Ricardo Silva, prefeito de Ribeirão Preto, explica motivo da paralisação, destacando plano de relicitação dos serviços
As obras das pontes da Via Norte e da presidente Kennedy, em Ribeirão Preto, estão paradas há pelo menos três meses. A prefeitura informou que estuda romper os contratos com as construtoras responsáveis devido a pedidos de aditamento financeiro considerados excessivos.
O prefeito Ricardo Silva explicou que as obras foram iniciadas no governo anterior e que as empresas solicitaram acréscimos superiores a 700 mil reais, ultrapassando o limite legal de 25%. Por esse motivo, os pedidos foram negados e as obras suspensas para evitar desperdício de recursos públicos e transtornos no trânsito.
Segundo o prefeito, os trechos das obras estão preservados no canteiro central, sem causar danos ao erário, e a prefeitura pretende cancelar os contratos atuais para realizar nova licitação. O processo de rescisão contratual está em andamento na Secretaria de Obras e segue os trâmites administrativos, incluindo ampla defesa e contraditório.
Sobre pagamentos já realizados, o prefeito afirmou que medidores e aquisições feitas no governo passado estão sendo apurados pelas pastas competentes e que, se necessário, a prefeitura buscará indenização junto às empresas. Ele ressaltou que não será permitido que construtoras recebam recursos públicos sem concluir as obras.
Em contrapartida, o prefeito anunciou a inauguração, prevista para o dia 26 deste mês, de duas pontes ligando Maurílio Biagi à Leão XIII e Carlos Consonho, obras executadas dentro do prazo e com responsabilidade pela atual administração.
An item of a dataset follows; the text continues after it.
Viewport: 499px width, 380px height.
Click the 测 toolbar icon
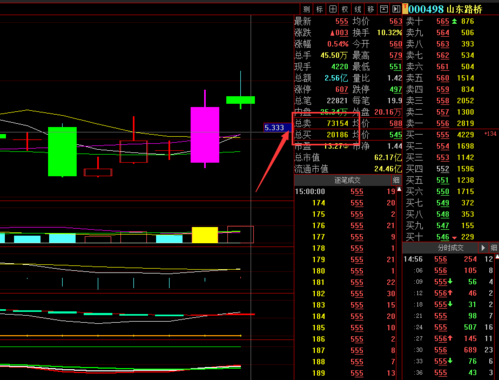pos(307,9)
Essas pontes devem melhorar a fluidez do trânsito na cidade.
Ricardo Silva destacou que acompanha pessoalmente as obras para garantir a entrega completa, incluindo acessibilidade para pessoas com deficiência e melhorias paisagísticas.
Pontos-chave:
- Obras das pontes da Via Norte e presidente Kennedy paradas há três meses por pedidos de aditamento financeiro negados.
- Prefeitura planeja rescindir contratos e realizar nova licitação para concluir as obras.
- Pagamentos e aquisições do governo anterior estão sendo apurados; possível indenização será buscada.
- Inauguração de duas pontes em Maurílio Biagi prevista para 26 de maio, com melhorias para o trânsito e acessibilidade.
Entenda melhor
O limite legal para aditamentos em contratos públicos é de 25%. Pedidos que ultrapassam esse percentual podem ser negados para evitar prejuízos ao erário. A rescisão contratual exige processo administrativo com direito à ampla defesa e contraditório.